Work order:
Please write the data out once more, exactly as it is given.

Records:
-------

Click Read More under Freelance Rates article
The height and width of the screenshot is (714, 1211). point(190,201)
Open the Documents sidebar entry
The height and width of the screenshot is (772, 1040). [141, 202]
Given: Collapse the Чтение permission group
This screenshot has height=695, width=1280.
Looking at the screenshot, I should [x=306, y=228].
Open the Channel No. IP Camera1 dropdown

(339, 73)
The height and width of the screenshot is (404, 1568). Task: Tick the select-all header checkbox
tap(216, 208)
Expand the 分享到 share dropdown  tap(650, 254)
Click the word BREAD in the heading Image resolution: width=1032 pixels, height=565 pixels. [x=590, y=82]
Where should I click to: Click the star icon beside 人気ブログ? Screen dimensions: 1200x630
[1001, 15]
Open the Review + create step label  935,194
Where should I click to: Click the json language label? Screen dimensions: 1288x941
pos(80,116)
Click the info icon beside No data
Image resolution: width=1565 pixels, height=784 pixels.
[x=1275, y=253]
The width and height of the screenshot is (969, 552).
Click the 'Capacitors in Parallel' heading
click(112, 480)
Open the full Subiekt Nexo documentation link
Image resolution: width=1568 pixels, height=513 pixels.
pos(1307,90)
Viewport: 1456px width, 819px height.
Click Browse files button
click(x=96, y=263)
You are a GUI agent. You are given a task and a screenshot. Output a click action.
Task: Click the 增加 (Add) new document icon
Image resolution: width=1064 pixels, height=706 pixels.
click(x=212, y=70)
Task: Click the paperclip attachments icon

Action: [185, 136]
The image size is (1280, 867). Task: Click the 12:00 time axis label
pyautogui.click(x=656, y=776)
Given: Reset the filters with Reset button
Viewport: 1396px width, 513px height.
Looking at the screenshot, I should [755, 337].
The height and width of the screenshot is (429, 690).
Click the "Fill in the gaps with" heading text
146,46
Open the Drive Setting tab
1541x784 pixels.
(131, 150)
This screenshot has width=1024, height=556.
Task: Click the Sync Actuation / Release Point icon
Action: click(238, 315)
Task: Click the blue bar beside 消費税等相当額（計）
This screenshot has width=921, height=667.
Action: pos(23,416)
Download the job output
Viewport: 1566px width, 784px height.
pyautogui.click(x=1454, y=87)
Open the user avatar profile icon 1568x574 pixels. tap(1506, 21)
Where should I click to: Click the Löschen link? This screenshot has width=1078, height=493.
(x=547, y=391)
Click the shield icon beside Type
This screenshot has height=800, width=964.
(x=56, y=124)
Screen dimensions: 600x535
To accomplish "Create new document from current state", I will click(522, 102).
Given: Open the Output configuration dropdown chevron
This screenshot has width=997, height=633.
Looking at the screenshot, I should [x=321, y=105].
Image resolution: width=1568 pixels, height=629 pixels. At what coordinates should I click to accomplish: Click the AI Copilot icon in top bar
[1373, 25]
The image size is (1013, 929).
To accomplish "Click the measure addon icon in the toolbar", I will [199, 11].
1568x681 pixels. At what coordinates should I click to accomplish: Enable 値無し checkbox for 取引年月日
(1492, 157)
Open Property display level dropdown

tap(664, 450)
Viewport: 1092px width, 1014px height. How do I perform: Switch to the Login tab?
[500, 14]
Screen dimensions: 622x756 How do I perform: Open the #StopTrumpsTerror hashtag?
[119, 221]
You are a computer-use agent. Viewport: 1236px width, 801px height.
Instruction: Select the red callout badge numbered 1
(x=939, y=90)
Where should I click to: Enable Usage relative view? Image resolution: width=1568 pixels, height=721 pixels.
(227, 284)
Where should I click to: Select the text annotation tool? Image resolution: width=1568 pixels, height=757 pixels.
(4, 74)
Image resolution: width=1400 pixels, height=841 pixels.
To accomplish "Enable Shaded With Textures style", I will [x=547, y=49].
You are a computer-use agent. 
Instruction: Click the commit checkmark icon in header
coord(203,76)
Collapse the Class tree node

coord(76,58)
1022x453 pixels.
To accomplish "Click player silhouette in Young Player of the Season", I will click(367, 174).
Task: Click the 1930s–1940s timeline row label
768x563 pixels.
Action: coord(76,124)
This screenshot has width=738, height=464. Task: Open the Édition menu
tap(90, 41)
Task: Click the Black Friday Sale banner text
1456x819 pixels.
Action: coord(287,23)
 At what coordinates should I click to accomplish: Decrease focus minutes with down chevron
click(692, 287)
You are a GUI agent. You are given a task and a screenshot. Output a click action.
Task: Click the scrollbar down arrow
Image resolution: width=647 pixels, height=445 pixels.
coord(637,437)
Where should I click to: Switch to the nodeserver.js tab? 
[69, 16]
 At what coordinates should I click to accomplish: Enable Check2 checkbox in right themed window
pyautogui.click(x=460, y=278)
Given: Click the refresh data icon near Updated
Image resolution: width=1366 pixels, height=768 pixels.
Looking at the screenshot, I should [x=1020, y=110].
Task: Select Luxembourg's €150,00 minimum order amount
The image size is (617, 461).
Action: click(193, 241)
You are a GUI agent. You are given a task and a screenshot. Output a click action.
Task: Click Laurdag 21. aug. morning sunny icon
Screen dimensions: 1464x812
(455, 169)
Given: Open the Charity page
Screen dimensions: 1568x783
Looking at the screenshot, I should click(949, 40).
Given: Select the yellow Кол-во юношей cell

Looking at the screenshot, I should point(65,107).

-------

Exercise response:
Click Read More under Freelance Rates article
The height and width of the screenshot is (714, 1211). point(190,201)
Open the Documents sidebar entry
The height and width of the screenshot is (772, 1040). [141, 202]
Given: Collapse the Чтение permission group
This screenshot has height=695, width=1280.
Looking at the screenshot, I should [x=306, y=228].
Open the Channel No. IP Camera1 dropdown

(339, 73)
The height and width of the screenshot is (404, 1568). Task: Tick the select-all header checkbox
tap(216, 208)
Expand the 分享到 share dropdown  tap(650, 254)
Click the word BREAD in the heading Image resolution: width=1032 pixels, height=565 pixels. [x=590, y=82]
Where should I click to: Click the star icon beside 人気ブログ? Screen dimensions: 1200x630
[1001, 15]
Open the Review + create step label  935,194
Where should I click to: Click the json language label? Screen dimensions: 1288x941
pos(80,116)
Click the info icon beside No data
Image resolution: width=1565 pixels, height=784 pixels.
[x=1275, y=253]
The width and height of the screenshot is (969, 552).
Click the 'Capacitors in Parallel' heading
click(112, 480)
Open the full Subiekt Nexo documentation link
Image resolution: width=1568 pixels, height=513 pixels.
pos(1307,90)
Viewport: 1456px width, 819px height.
Click Browse files button
click(x=96, y=263)
You are a GUI agent. You are given a task and a screenshot. Output a click action.
Task: Click the 增加 (Add) new document icon
Image resolution: width=1064 pixels, height=706 pixels.
click(x=212, y=70)
Task: Click the paperclip attachments icon

Action: [185, 136]
The image size is (1280, 867). Task: Click the 12:00 time axis label
pyautogui.click(x=656, y=776)
Given: Reset the filters with Reset button
Viewport: 1396px width, 513px height.
Looking at the screenshot, I should [755, 337].
The height and width of the screenshot is (429, 690).
Click the "Fill in the gaps with" heading text
146,46
Open the Drive Setting tab
1541x784 pixels.
(131, 150)
This screenshot has width=1024, height=556.
Task: Click the Sync Actuation / Release Point icon
Action: click(238, 315)
Task: Click the blue bar beside 消費税等相当額（計）
This screenshot has width=921, height=667.
Action: pos(23,416)
Download the job output
Viewport: 1566px width, 784px height.
pyautogui.click(x=1454, y=87)
Open the user avatar profile icon 1568x574 pixels. tap(1506, 21)
Where should I click to: Click the Löschen link? This screenshot has width=1078, height=493.
(x=547, y=391)
Click the shield icon beside Type
This screenshot has height=800, width=964.
(x=56, y=124)
Screen dimensions: 600x535
To accomplish "Create new document from current state", I will click(522, 102).
Given: Open the Output configuration dropdown chevron
This screenshot has width=997, height=633.
Looking at the screenshot, I should [x=321, y=105].
Image resolution: width=1568 pixels, height=629 pixels. At what coordinates should I click to accomplish: Click the AI Copilot icon in top bar
[1373, 25]
The image size is (1013, 929).
To accomplish "Click the measure addon icon in the toolbar", I will [199, 11].
1568x681 pixels. At what coordinates should I click to accomplish: Enable 値無し checkbox for 取引年月日
(1492, 157)
Open Property display level dropdown

tap(664, 450)
Viewport: 1092px width, 1014px height. How do I perform: Switch to the Login tab?
[500, 14]
Screen dimensions: 622x756 How do I perform: Open the #StopTrumpsTerror hashtag?
[119, 221]
You are a computer-use agent. Viewport: 1236px width, 801px height.
Instruction: Select the red callout badge numbered 1
(x=939, y=90)
Where should I click to: Enable Usage relative view? Image resolution: width=1568 pixels, height=721 pixels.
(227, 284)
Where should I click to: Select the text annotation tool? Image resolution: width=1568 pixels, height=757 pixels.
(4, 74)
Image resolution: width=1400 pixels, height=841 pixels.
To accomplish "Enable Shaded With Textures style", I will [x=547, y=49].
You are a computer-use agent. 
Instruction: Click the commit checkmark icon in header
coord(203,76)
Collapse the Class tree node

coord(76,58)
1022x453 pixels.
To accomplish "Click player silhouette in Young Player of the Season", I will click(367, 174).
Task: Click the 1930s–1940s timeline row label
768x563 pixels.
Action: coord(76,124)
This screenshot has width=738, height=464. Task: Open the Édition menu
tap(90, 41)
Task: Click the Black Friday Sale banner text
1456x819 pixels.
Action: coord(287,23)
 At what coordinates should I click to accomplish: Decrease focus minutes with down chevron
click(692, 287)
You are a GUI agent. You are given a task and a screenshot. Output a click action.
Task: Click the scrollbar down arrow
Image resolution: width=647 pixels, height=445 pixels.
coord(637,437)
Where should I click to: Switch to the nodeserver.js tab? 
[69, 16]
 At what coordinates should I click to accomplish: Enable Check2 checkbox in right themed window
pyautogui.click(x=460, y=278)
Given: Click the refresh data icon near Updated
Image resolution: width=1366 pixels, height=768 pixels.
Looking at the screenshot, I should [x=1020, y=110].
Task: Select Luxembourg's €150,00 minimum order amount
The image size is (617, 461).
Action: click(193, 241)
You are a GUI agent. You are given a task and a screenshot. Output a click action.
Task: Click Laurdag 21. aug. morning sunny icon
Screen dimensions: 1464x812
(455, 169)
Given: Open the Charity page
Screen dimensions: 1568x783
Looking at the screenshot, I should click(949, 40).
Given: Select the yellow Кол-во юношей cell

Looking at the screenshot, I should point(65,107).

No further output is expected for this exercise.